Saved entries
┄┄┄┄┄┄┄┄┄┄

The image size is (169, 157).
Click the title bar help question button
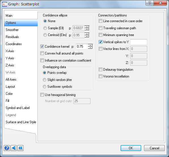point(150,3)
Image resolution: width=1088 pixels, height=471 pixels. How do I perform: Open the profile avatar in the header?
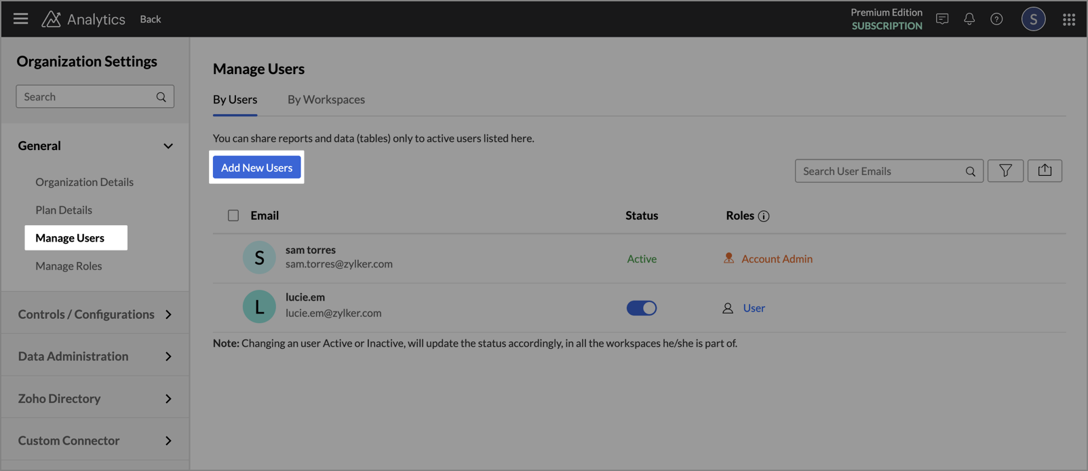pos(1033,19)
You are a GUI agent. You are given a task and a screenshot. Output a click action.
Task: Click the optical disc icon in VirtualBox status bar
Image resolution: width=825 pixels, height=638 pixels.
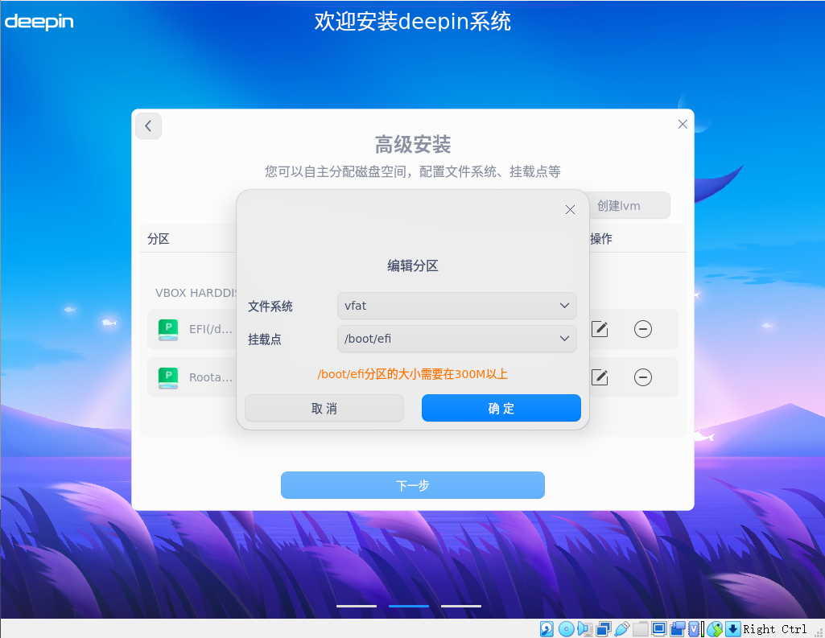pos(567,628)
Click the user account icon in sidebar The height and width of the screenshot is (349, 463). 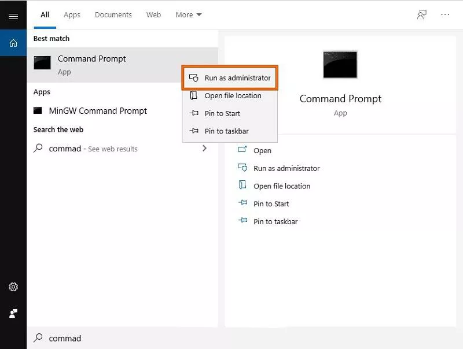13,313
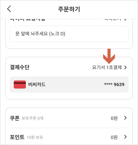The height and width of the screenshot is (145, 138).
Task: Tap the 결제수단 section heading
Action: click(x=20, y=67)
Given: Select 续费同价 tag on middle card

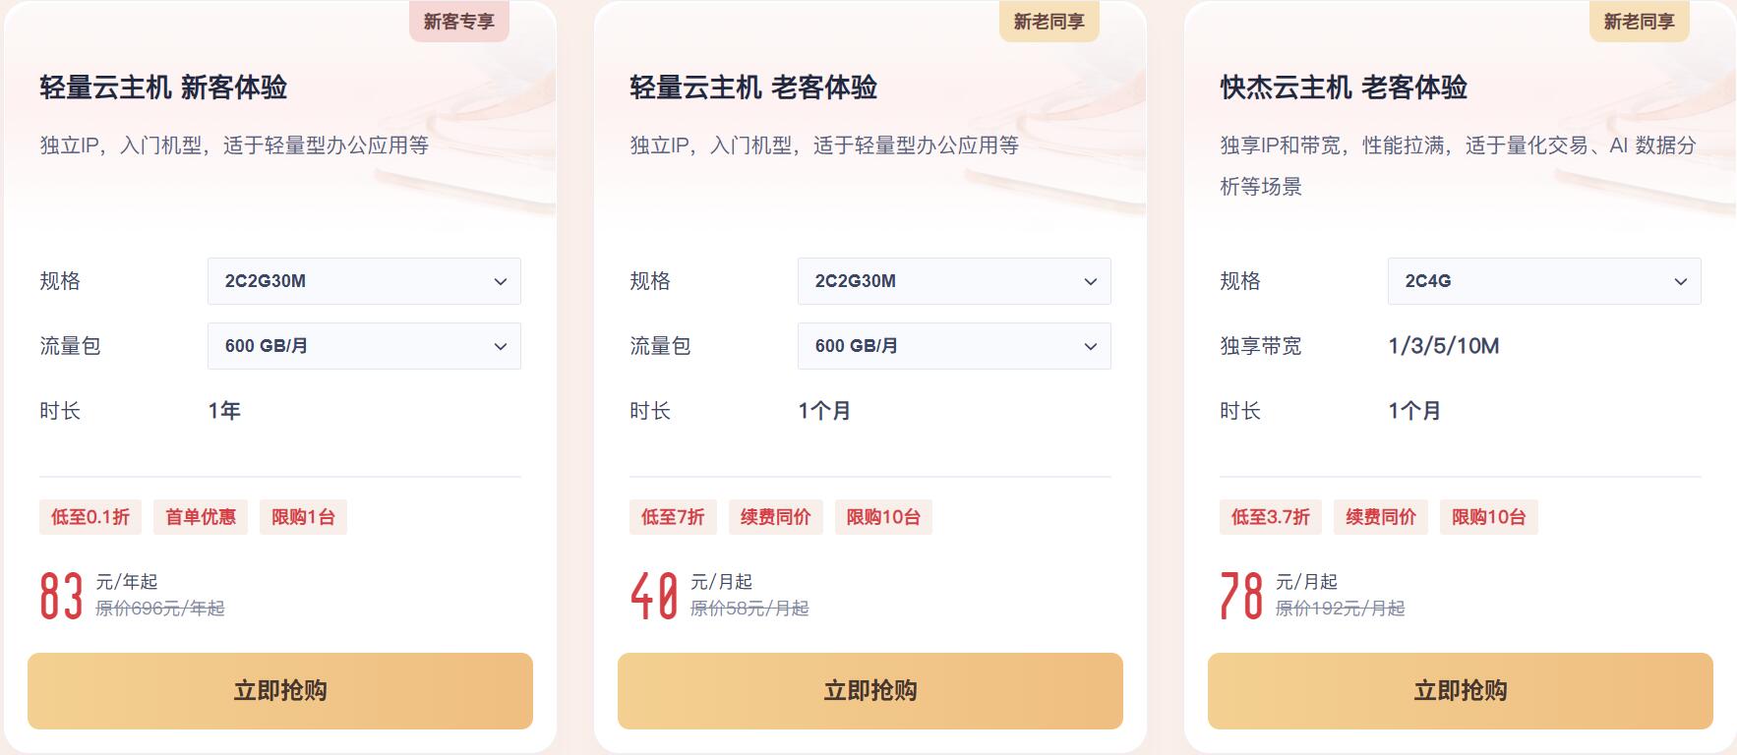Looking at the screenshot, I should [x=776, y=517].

┄┄┄┄┄┄┄┄┄┄

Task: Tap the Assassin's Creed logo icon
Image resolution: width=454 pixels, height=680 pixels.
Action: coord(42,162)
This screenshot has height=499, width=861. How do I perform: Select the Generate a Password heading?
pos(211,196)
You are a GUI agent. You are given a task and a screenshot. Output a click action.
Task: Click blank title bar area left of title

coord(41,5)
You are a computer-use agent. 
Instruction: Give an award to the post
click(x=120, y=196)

┄┄┄┄┄┄┄┄┄┄

Go to the line above holding "The image size is (169, 157).", then copy exactly each line down to and including the one holding "Task: Click the", leaving pictures out.

**Reply**
The image size is (169, 157).
Click the title bar help question button
point(150,3)
Image resolution: width=1088 pixels, height=471 pixels. How do I perform: Open the profile avatar in the header?
pos(1033,19)
You are a GUI agent. You are given a task and a screenshot. Output a click action.
Task: Click the optical disc icon in VirtualBox status bar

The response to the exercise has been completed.